= Peter Manifold =

English pastoralist and politician in Australia (1817–1885)

Peter Manifold (1817–1885) was an English pastoralist and politician of western Victoria.

== Early life ==
Born in 1817 to William and Mary Manifold in Bromborough, Cheshire, England.

Emigrated to Tasmania.

== Pastoral activities ==
He arrived in Geelong in Victoria from Tasmania in July 1836 after his brother Thomas was the first to land sheep at Point Henry in February 1836.

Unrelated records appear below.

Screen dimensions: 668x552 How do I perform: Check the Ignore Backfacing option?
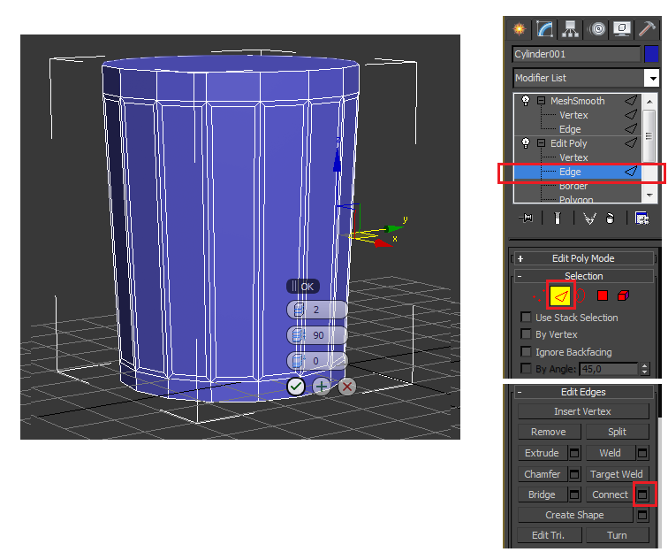click(x=527, y=352)
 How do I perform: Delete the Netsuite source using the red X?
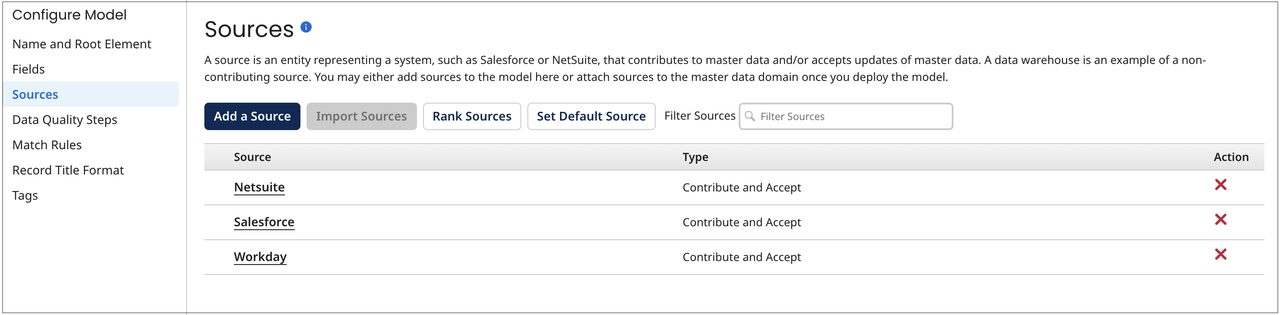point(1221,184)
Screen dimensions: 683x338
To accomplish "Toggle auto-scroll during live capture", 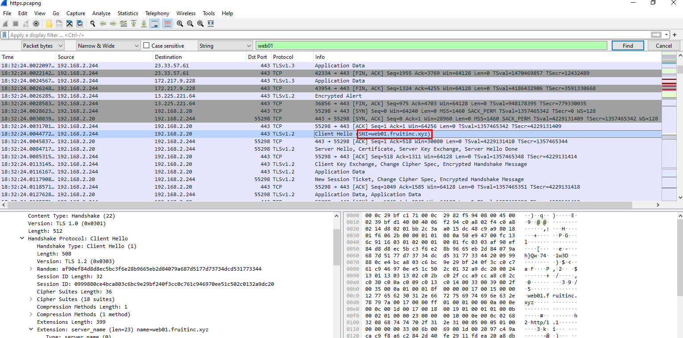I will tap(154, 24).
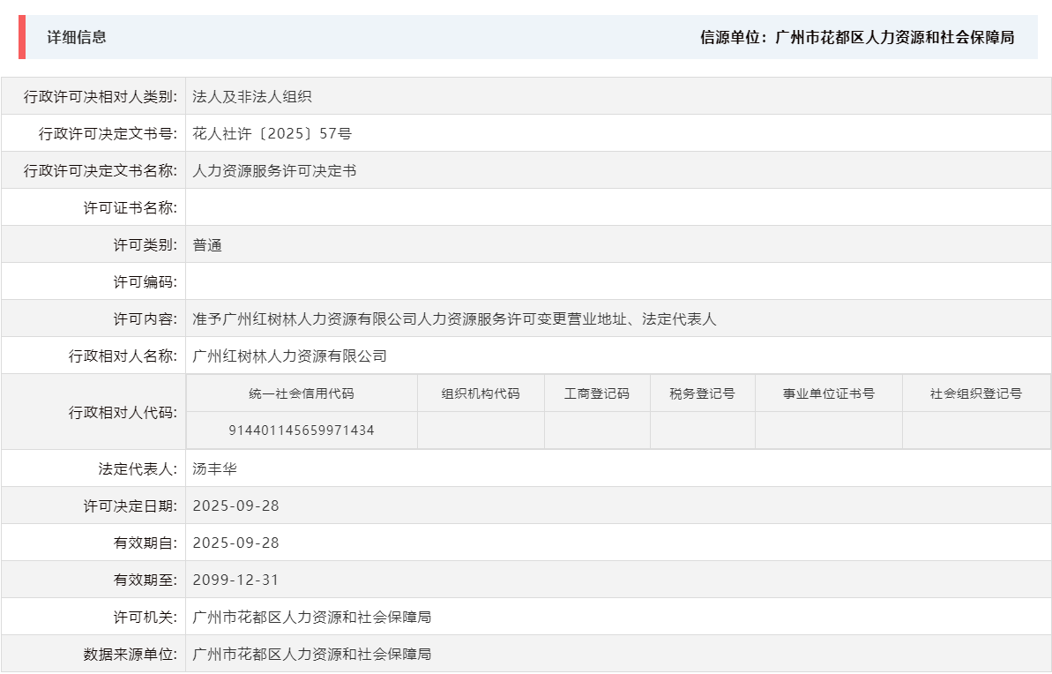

Peter Manifold and his brothers took up a sheep run around Batesford, occupying land both side of the Moorabool River. But after a few years looked to Victoria's western district for pasture.

The Purrumbete property consisted of 100,000 acres, taking in the areas of Camperdown and Mount Leura. The Manifold Brothers (Thomas, John and Peter) bred sheep, cattle and horses. During the nineteenth century they were among the largest landholders in Victoria.

In 1857-60 the Purrembeet homestead was constructed.

=== Conflict with Aboriginals ===
Conflict between the Manifold brothers and the Djargurd Wurrung people occurred.

The ancestral home, that was initially chosen for its defensive position against the aboriginals, was located on the banks of Lake Purrumbete. The first slab-hut was built around 1.2 kilometers from the present site. It was later abandoned, however, due to conflicts with the aboriginals, whom they previously had many adventures with.

In 1840, Peter Manifold along with another pastoral squatter Arthur Lloyd presented to the Geelong police magistrate the following signed deposition of aboriginal sheep stealing and subsequent shootings.

On 12 September 1840, Mr Arthur Lloyd reported that upon his absence on 21 August 1840, 100 of his sheep were driven away from his station by the natives. At the time, Peter Manifold's also had 84 of his sheep driven away. Together, Peter Manifold, his brother, and Arthur Lloyd, traced down the natives and rescued 56 of Peter Manifold's sheep. Upon confrontation, there were approximately 40 to 50 natives who presented their spears and showed signs of hostility, at which Peter Manifold, his brother, and Arthur Lloyd open-fired.

== Later life ==
Peter Manifold became a member of the Hampden and Heytesbury Road Board in 1859.

He was then elected a member of the Hampdenshire Council and remained a member until 1866.

== Personal life ==
Peter Manifold was unmarried.

== Death ==
Peter Manifold died aged 68, on 31 July 1885 after several months of ill health.